The flaw in this plan, however, is when ‘anytime, anywhere’ delivery is impacted due to a network outage resulting in the office, shop, factory or wherever staff are located being ‘off-line’.
Despite the 100% reliance on real time Internet access, too many organisations with a cloud based deployment model have confused resiliency and contingency plans. But what happens when the leased line or ADSL fails?
How long can the business survive with no information, no email and, quite possibly, no voice calls? Mike van Bunnens, Managing Director, Comms365, outlines the growing interest in business grade 3G connections to deliver real time resilience for cloud dependent businesses.
Growing numbers of SMEs are opting to put core business applications in the cloud. The costs are compelling; the flexibility is appealing: when it is possible to start up a new business with nothing more than a printer, an IP phone and an Internet connection delivering both access to cloud based applications and VoIP calls – why invest in any on premise equipment?
There is just one, not so small, flaw in this model. What happens when the Internet connection fails? Too many organisations are over confident about the resilience and reliability of standard ADSL connections. Most will insist that they have relied on email for years and never had a major problem. But how true is this assertion? A short term email outage is far from unusual – but the business can cope for an hour or two.
But how does the shop remain open when there is no access to the cloud based EPOS system or stock information? Or the accountancy practice that has created a cloud based client service model? As one retailer recently reported, every single month around 25 of its 425 retail outlets endure ADSL outages – failure to put resilience in place would result in untenable business loss.
How will the business access core information? Receive critical in-bound calls from customers and suppliers? Will staff have to be sent home? Just how long could the business survive without access to information, email or, in some cases, telephone?
Single Point of Failure
So what are the options for achieving resilience? The obvious choice for organisations that rely on a leased line or ADSL would be to run a second, backup line. But what path is the resilient ADSL line taking from the office? Is it using the same copper connection infrastructure; and heading for the same exchange? The likelihood is that even if the business opts for a different provider, the underpinning infrastructure will still be provided by BT – if there is a problem at the exchange or the cable is damaged, both lines, primary and secondary, will fail simultaneously. Not so resilient after all.
The alternative is to have a dedicated line to a secondary exchange. The problem is that this is not an option for many businesses – there is no other exchange nearby. Even where it is an option, the cost will run into the £10,000s. Again, hardly feasible for most companies.

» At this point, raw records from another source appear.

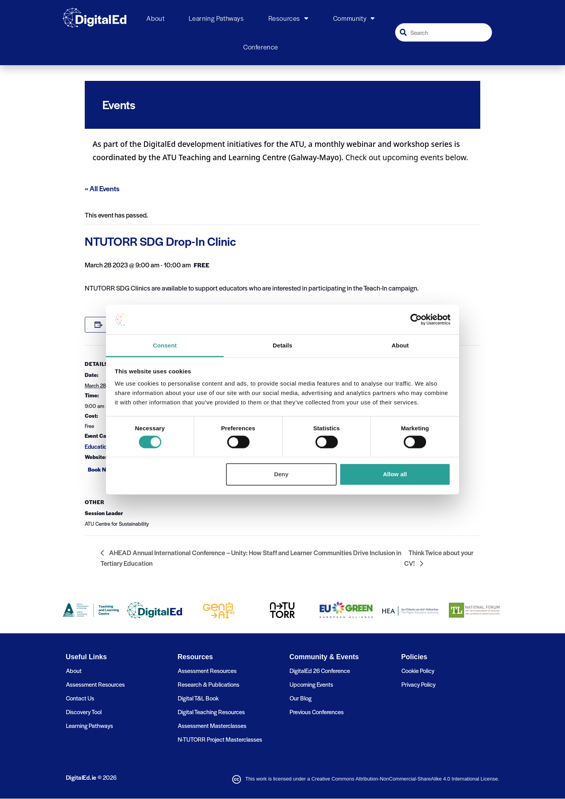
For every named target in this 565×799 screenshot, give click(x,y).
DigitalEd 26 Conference (320, 670)
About (155, 18)
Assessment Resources (95, 684)
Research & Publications (208, 684)
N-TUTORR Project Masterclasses (220, 739)
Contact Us (80, 698)
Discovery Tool (84, 712)
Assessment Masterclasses (212, 725)
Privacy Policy (418, 684)
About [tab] (400, 345)
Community (354, 18)
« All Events (102, 188)
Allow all (395, 474)
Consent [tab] (165, 345)
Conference (260, 46)
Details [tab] (282, 345)
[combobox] (443, 32)
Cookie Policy (417, 670)
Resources (288, 18)
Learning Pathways (216, 18)
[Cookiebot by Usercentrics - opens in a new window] (416, 319)
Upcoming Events (311, 684)
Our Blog (301, 698)
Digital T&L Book (198, 698)
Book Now (100, 469)
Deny (281, 474)
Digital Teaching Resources (211, 712)
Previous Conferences (317, 712)
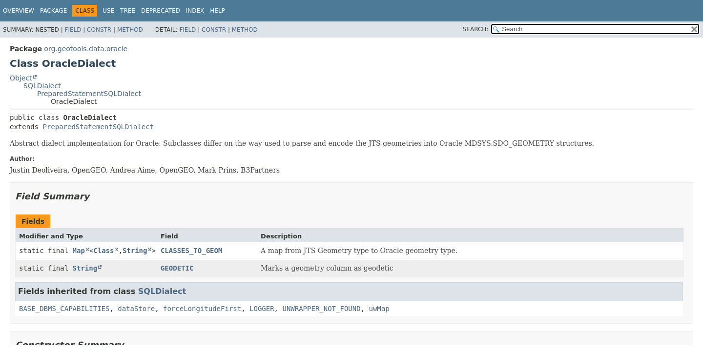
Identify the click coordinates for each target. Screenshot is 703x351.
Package (53, 10)
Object (21, 78)
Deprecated (160, 10)
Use (108, 10)
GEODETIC (177, 268)
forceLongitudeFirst (202, 308)
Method (130, 29)
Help (217, 10)
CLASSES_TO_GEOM (191, 250)
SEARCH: (476, 29)
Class (103, 250)
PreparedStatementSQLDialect (89, 94)
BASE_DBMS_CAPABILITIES (64, 308)
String (135, 250)
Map (79, 250)
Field (72, 29)
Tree (127, 10)
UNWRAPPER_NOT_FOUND (321, 308)
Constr (99, 29)
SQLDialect (42, 86)
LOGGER (261, 308)
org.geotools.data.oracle (85, 49)
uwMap (379, 308)
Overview (18, 10)
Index (195, 10)
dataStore (136, 308)
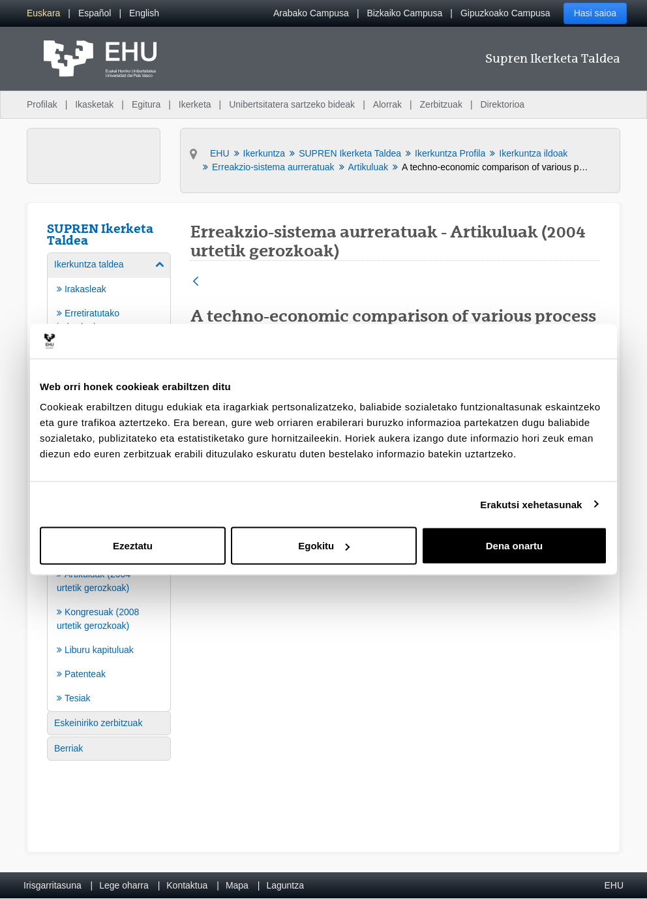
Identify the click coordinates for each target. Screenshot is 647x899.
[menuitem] (43, 13)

So what are the alternatives? Mobile? While many companies have eschewed the use of mobile due to the perceived lack of bandwidth, growing numbers of organisations are now exploiting business grade services that can use the 3G network to deliver resilience. While users should see little difference in performance between the ADSL and a standard 3G connection, for organisations that require higher bandwidth it is possible to use a bonded 3G/4G connection that combines between two and to six 3G/4G SIM cards to deliver upwards of 20Mbps download speeds.
Multiple Layers of Resilience
Not only can the solution be set up to failover in seconds in response to ADSL problems; but the business can opt for additional resilience by using multiple network operators. Should any problem arise with the primary operator, the system will failover to the next one – and so on. With multiple levels of resiliency, the business can feel completely confident in its ability to retain access to core information and services at all times.
Indeed, while ADSL is prone to competing with domestic, or non-business traffic, resulting in slow broadband speeds during times of high consumer activity – most notably evenings and school holidays; business grade networks do not carry domestic traffic. Even if the 3G network does get busy with business traffic, the system can intelligently switch to another, less busy carrier.
For the end user, the seamless failover from the primary connection to 3G within 15 or 20 seconds will be transparent. In addition, whichever network operator is being used, the company retains the same IP address – there is no need to reprogram the mail server or VPN. The solution can be tailored to reflect business specific needs – whether using Ethernet or ADSL as the primary connection, the different connections at remote locations or the need to include remote users on tablets into the secure environment.
Furthermore, companies can also opt to limit the way the resilient line is used. For example, those opting for a single, rather than bonded, mobile data connection may want to limit voice calls to inbound to ensure customers can always get in touch. A bonded 4G connection can – and does – support an entire office irrespective of call volume or the number of cloud services routinely accessed.
In addition, a company doesn’t have to use the mobile connection only for resilience – some businesses are opting to exploit the two connection model to route mission critical and less important data and activity down different connections. With this approach, the resilient failover is always in place, but the business is also gaining continuous value from the DR investment.
Moving to the cloud makes sense on many levels – but if it is not supported with robust and effective resiliency and contingency plans the ramifications can be extremely severe. Expecting 100% uptime is simply not reasonable. With the business now dependent upon rapid access to cloud based data and applications it is time to take your head out of the sand and consider the best way to deliver resilience and contingency. Repairing a broken ADSL line typically takes between five and ten days – a lack of resiliency could cost the business a lot more than a few days inconvenience.